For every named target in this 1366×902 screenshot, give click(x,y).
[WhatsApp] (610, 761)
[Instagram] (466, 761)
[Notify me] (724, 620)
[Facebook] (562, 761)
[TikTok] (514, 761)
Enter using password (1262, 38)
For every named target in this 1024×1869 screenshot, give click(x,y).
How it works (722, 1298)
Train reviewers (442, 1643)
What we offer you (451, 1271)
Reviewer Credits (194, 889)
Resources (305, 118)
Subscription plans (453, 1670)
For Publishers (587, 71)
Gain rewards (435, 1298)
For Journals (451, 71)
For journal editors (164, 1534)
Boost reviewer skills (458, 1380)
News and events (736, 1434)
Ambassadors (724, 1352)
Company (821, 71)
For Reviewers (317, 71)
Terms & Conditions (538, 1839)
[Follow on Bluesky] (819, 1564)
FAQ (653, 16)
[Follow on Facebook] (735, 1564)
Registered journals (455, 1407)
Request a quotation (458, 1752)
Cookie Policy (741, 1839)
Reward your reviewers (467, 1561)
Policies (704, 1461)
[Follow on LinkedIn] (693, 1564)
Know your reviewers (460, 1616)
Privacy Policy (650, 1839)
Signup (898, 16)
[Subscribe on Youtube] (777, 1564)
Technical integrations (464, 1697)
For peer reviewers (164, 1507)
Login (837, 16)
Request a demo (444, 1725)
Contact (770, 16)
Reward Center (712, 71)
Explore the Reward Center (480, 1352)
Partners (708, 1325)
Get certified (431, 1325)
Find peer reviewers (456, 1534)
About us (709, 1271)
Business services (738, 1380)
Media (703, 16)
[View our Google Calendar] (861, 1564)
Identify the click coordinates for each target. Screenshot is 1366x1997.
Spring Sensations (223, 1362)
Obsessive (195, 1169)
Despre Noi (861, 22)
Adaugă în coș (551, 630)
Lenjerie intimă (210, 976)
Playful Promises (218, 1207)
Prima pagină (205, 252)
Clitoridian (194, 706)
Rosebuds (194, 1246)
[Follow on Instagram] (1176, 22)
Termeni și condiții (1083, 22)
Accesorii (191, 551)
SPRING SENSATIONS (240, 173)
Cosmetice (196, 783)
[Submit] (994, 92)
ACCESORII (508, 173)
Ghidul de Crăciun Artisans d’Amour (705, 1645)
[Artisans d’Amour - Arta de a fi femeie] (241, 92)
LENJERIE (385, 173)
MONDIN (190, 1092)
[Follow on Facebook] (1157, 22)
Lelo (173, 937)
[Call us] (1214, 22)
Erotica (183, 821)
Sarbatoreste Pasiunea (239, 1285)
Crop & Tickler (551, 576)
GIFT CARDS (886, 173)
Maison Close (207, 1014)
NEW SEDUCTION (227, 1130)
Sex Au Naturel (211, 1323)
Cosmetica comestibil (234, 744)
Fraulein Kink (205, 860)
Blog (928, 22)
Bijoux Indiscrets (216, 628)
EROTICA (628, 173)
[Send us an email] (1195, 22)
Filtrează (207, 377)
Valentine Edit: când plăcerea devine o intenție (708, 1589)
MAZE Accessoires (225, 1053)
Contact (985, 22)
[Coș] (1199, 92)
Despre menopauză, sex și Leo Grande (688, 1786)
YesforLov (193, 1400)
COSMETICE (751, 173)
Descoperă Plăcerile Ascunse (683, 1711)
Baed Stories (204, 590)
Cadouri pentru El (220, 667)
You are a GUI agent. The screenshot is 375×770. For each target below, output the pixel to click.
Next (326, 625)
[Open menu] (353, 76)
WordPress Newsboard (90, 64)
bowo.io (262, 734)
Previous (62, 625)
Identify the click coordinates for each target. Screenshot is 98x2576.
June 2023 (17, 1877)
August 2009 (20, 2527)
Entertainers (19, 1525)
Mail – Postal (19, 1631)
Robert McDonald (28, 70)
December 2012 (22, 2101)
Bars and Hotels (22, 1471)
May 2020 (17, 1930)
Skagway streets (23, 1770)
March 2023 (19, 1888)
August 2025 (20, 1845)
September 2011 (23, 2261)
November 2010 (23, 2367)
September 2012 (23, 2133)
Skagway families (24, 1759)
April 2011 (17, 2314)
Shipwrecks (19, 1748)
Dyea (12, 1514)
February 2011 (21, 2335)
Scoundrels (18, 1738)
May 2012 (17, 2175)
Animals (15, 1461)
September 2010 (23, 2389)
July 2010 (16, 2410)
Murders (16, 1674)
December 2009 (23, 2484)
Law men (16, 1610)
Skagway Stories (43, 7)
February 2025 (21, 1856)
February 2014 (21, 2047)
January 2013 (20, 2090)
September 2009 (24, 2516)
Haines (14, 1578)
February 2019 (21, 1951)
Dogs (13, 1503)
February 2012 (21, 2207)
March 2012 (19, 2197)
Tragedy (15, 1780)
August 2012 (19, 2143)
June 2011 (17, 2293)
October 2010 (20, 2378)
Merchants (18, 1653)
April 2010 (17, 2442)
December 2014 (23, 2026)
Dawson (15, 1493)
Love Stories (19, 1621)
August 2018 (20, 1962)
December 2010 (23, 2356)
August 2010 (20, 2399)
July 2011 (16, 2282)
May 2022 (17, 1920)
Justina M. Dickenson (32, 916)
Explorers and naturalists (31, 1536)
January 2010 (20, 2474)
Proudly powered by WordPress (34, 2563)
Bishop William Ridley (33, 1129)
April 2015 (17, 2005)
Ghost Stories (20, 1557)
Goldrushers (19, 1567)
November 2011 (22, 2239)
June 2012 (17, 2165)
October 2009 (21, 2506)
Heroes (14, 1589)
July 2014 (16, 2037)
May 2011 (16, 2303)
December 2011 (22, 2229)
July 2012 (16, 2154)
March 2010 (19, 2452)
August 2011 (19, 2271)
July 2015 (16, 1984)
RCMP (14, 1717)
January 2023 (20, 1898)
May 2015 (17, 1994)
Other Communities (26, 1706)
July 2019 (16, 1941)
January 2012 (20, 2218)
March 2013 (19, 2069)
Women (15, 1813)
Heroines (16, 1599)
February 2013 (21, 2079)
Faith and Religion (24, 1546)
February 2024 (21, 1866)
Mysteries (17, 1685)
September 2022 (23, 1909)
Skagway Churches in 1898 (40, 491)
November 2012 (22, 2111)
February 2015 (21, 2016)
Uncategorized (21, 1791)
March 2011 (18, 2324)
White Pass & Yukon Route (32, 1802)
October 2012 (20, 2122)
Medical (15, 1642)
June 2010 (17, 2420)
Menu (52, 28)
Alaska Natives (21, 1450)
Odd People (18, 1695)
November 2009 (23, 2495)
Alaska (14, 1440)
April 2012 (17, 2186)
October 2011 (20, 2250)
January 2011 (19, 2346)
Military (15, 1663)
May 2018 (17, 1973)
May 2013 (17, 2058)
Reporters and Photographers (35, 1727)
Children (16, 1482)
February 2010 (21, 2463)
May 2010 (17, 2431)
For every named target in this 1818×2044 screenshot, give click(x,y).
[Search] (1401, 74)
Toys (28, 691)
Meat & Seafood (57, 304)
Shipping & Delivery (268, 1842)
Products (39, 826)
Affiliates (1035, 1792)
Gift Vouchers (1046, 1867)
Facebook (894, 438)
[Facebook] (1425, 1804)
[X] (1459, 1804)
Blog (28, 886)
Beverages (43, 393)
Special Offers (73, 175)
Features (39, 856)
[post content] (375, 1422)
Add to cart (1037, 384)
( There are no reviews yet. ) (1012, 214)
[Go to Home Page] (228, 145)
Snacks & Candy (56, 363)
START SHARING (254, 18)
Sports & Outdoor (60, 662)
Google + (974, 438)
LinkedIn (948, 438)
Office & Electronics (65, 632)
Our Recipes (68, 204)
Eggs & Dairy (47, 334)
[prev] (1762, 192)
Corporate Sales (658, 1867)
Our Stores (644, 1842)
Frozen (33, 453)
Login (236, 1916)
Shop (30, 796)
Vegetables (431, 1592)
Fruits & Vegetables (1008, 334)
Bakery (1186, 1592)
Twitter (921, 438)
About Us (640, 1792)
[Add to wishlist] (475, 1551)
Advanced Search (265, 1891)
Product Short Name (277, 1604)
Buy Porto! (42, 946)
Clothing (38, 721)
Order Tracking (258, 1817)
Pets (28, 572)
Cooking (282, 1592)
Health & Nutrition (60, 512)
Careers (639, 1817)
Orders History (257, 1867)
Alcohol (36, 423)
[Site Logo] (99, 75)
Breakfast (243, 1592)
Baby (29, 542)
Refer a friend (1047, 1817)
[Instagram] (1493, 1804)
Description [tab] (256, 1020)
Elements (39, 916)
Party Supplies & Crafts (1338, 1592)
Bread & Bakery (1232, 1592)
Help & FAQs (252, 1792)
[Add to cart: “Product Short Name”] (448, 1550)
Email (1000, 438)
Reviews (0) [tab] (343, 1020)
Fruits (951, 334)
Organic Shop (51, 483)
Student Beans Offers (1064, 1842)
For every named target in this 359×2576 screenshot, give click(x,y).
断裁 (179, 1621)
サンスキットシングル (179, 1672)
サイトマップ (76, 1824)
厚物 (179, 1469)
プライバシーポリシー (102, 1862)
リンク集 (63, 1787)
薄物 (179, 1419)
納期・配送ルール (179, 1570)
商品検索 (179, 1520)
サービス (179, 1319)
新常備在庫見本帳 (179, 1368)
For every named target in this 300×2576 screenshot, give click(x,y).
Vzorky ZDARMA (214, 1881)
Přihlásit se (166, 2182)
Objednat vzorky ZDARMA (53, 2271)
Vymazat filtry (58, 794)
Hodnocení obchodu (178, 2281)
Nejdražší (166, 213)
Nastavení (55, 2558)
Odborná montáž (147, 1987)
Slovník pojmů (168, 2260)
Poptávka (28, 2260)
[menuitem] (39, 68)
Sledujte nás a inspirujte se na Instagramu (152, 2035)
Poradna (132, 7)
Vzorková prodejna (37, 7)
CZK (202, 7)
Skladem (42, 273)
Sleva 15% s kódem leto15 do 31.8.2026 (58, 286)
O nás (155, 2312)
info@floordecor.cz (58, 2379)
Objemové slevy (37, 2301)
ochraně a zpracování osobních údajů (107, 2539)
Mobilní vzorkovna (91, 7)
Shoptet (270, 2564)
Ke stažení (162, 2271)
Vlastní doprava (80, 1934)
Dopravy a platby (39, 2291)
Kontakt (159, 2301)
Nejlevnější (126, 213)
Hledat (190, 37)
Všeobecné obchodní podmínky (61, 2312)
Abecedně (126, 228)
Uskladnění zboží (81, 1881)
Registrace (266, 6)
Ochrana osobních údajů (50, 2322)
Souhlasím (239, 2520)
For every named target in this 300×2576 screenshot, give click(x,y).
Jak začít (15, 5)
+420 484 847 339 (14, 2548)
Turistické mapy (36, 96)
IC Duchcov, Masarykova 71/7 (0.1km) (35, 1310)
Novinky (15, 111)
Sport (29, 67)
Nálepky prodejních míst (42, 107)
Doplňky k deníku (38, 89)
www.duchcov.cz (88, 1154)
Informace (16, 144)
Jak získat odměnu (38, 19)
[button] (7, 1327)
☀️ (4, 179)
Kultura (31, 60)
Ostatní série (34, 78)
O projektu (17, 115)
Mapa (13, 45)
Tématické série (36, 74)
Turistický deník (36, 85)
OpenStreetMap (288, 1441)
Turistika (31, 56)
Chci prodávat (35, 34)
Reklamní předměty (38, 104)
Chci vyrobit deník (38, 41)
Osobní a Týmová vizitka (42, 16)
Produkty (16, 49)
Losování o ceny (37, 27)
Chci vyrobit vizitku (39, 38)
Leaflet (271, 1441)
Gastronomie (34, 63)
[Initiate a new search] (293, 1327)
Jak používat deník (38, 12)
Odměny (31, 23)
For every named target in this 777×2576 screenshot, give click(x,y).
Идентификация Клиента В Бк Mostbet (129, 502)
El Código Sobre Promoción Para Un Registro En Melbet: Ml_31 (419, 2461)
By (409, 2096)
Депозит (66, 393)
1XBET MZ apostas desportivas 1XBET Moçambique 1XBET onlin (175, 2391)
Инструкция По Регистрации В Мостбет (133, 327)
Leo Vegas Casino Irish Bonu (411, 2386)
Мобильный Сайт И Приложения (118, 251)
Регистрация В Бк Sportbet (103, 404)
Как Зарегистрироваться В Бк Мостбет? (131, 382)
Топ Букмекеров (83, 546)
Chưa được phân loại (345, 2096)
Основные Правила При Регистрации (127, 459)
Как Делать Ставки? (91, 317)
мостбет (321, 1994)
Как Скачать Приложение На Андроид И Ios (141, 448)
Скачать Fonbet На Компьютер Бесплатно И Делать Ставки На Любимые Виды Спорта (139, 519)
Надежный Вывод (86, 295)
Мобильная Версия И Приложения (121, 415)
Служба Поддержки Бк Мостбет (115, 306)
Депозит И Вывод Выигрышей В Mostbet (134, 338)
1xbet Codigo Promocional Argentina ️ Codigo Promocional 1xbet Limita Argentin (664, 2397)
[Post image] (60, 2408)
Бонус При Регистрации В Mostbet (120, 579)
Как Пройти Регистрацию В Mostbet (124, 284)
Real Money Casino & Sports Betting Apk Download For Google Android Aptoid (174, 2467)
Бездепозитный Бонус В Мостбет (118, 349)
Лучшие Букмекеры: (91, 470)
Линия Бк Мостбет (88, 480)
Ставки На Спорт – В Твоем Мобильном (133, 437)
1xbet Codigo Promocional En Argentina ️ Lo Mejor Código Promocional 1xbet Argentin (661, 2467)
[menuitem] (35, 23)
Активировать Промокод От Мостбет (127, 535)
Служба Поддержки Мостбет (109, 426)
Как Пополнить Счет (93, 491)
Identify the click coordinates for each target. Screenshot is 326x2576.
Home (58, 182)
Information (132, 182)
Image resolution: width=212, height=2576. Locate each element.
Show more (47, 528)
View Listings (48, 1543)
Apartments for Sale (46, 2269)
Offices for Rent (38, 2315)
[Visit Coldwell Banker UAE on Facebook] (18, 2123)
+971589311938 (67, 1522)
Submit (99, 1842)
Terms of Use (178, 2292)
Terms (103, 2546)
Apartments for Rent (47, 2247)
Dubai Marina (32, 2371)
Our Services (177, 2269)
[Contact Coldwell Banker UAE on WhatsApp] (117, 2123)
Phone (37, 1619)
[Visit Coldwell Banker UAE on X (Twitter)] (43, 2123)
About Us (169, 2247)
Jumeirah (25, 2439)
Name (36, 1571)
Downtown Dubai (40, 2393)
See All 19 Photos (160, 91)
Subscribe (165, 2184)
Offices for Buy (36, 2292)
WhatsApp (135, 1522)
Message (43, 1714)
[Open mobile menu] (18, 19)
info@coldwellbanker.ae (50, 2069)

# Assigned task
Working from the material above, restate word for word the lines between the line with "Termeni și condiții (1083, 22)" and the line with "Baed Stories (204, 590)", both included, and only those.

# Result for this exercise
Termeni și condiții (1083, 22)
Accesorii (191, 551)
SPRING SENSATIONS (240, 173)
Cosmetice (196, 783)
[Submit] (994, 92)
ACCESORII (508, 173)
Ghidul de Crăciun Artisans d’Amour (705, 1645)
[Artisans d’Amour - Arta de a fi femeie] (241, 92)
LENJERIE (385, 173)
MONDIN (190, 1092)
[Follow on Facebook] (1157, 22)
Lelo (173, 937)
[Call us] (1214, 22)
Erotica (183, 821)
Sarbatoreste Pasiunea (239, 1285)
Crop & Tickler (551, 576)
GIFT CARDS (886, 173)
Maison Close (207, 1014)
NEW SEDUCTION (227, 1130)
Sex Au Naturel (211, 1323)
Cosmetica comestibil (234, 744)
Fraulein Kink (205, 860)
Blog (928, 22)
Bijoux Indiscrets (216, 628)
EROTICA (628, 173)
[Send us an email] (1195, 22)
Filtrează (207, 377)
Valentine Edit: când plăcerea devine o intenție (708, 1589)
MAZE Accessoires (225, 1053)
Contact (985, 22)
[Coș] (1199, 92)
Despre menopauză, sex și Leo Grande (688, 1786)
YesforLov (193, 1400)
COSMETICE (751, 173)
Descoperă Plăcerile Ascunse (683, 1711)
Baed Stories (204, 590)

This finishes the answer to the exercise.